### EXTRAIT SOURCE:
_ _ _

«La vérité n'a pas été dévoilée sur le Rwanda» New York de notre correspondant Par
Fabrice ROUSSELOT Un ex-enquêteur international accuse l'ONU d'avoir bloqué l'enquête sur le crash de l'avion d'Habyarimana. |
«Je maintiens ce que j'ai dit au juge Bruguière. On m'a toujours assuré que l'enquête sur l'attentat contre l'avion du président Habyarimana, qui a déclenché le génocide, faisait partie de mon travail. Et puis, quand j'ai trouvé une piste sérieuse, la procureure générale du Tribunal international sur le Rwanda (TPIR), Louise Arbour, m'a demandé de tout arrêter en février 1997. J'étais sous le choc et j'ai démissionné peu de temps après.» Près de dix ans après les faits, Michael Hourigan affirme «que la vérité n'a pas été dévoilée sur le Rwanda». Depuis une semaine, cet ancien enquêteur australien du TPIR est au coeur de la tempête provoquée par le rapport du juge Bruguière sur le Rwanda, révélé par la Liberté de Fribourg et le Monde. Son témoignage est cité longuement par le magistrat français, pour étayer ses accusations selon lesquelles les Nations unies ont fait obstruction au travail de la justice.

_ _ _

### CONSIGNE:
Poursuivez l'article sur l'ancien enquêteur du TPIR et l'attentat contre l'avion d'Habyarimana, en reprenant juste après sa dernière phrase.

### DONNÉES:
_ _ _

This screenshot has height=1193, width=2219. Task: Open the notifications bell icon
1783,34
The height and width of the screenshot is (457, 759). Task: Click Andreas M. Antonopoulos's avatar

_ _ _

### RÉPONSE:
Interrogations. Dans un entretien accordé à Libération depuis Adélaïde, Australie, Michael Hourigan, aujourd'hui avocat, a accepté de revenir sur son année passée à Kigali, pour livrer un récit qui soulève de nombreuses interrogations sur le rôle des Nations unies dans le cadre de l'enquête sur le génocide rwandais. Et notamment sur la réticence de l'Organisation à tenter de savoir qui était derrière l'attentat contre l'avion d'Habyarimana, dont la responsabilité a été attribuée , par le juge Bruguière à l'actuel président rwandais, Paul Kagame.
Quand il est arrivé à Kigali, le 6 avril 1996, Hourigan affirme que le directeur des enquêtes de l'ONU, le Canadien Alphonse Breau, lui a spécifiquement demandé d'essayer d'établir qui était responsable du tir de missiles qui avait détruit l'appareil. Lors d'une visite, quelques semaines plus tard, de Louise Arbour à Kigali, Hourigan lui aurait fait part des progrès de son travail, et celle-ci se serait «félicitée», l'encourageant à «persévérer».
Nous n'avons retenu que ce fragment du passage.